→ **Task goal**: Retype the rows exactly, from the first row through the line containing "565x565 pixels. pos(153,59)", including that line.

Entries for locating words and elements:
══════════════════════════════
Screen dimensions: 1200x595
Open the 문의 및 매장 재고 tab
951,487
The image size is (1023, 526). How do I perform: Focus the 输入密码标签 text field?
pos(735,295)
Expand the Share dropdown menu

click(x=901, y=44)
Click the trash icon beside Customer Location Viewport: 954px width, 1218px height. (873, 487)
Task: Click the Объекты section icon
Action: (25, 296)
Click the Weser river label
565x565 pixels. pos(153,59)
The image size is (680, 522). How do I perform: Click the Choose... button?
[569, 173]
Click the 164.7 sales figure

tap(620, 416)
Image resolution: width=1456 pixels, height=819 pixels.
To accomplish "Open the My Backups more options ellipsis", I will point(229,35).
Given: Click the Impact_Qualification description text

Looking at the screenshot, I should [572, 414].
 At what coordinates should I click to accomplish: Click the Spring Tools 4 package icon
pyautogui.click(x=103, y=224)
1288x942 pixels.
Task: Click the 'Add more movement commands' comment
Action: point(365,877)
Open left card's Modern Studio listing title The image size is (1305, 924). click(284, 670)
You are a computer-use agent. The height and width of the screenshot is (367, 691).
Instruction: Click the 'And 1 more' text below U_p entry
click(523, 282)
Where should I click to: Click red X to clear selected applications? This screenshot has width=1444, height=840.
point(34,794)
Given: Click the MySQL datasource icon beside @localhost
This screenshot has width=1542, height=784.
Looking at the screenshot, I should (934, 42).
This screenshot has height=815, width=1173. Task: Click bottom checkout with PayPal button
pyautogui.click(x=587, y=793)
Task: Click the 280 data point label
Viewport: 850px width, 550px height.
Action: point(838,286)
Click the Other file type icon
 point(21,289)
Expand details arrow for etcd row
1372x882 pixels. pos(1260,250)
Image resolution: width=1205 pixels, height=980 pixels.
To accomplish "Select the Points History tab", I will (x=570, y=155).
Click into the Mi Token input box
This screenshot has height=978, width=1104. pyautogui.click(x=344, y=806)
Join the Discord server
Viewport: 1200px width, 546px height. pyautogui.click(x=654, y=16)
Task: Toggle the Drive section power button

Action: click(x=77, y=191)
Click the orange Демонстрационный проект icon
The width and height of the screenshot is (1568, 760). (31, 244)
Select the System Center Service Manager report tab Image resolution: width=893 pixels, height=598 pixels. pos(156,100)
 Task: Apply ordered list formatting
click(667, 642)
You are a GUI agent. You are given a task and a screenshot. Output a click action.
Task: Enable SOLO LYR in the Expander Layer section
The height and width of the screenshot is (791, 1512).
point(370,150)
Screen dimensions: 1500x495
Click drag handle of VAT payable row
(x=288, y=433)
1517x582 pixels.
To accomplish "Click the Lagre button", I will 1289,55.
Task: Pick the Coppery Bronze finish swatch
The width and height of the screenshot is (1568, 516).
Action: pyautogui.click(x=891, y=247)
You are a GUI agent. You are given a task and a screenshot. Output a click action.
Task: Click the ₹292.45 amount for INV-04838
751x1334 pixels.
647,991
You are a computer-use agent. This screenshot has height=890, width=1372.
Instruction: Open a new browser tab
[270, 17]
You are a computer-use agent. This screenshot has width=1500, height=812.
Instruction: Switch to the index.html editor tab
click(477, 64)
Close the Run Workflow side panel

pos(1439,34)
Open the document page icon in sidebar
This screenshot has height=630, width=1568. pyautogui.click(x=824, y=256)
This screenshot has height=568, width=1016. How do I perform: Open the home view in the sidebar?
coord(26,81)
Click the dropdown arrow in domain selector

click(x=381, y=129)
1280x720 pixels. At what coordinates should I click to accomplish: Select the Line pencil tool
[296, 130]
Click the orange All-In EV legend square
══════════════════════════════
→ **Output below**:
Screen dimensions: 1200x595
Open the 문의 및 매장 재고 tab
951,487
The image size is (1023, 526). How do I perform: Focus the 输入密码标签 text field?
pos(735,295)
Expand the Share dropdown menu

click(x=901, y=44)
Click the trash icon beside Customer Location Viewport: 954px width, 1218px height. (873, 487)
Task: Click the Объекты section icon
Action: (25, 296)
Click the Weser river label
565x565 pixels. pos(153,59)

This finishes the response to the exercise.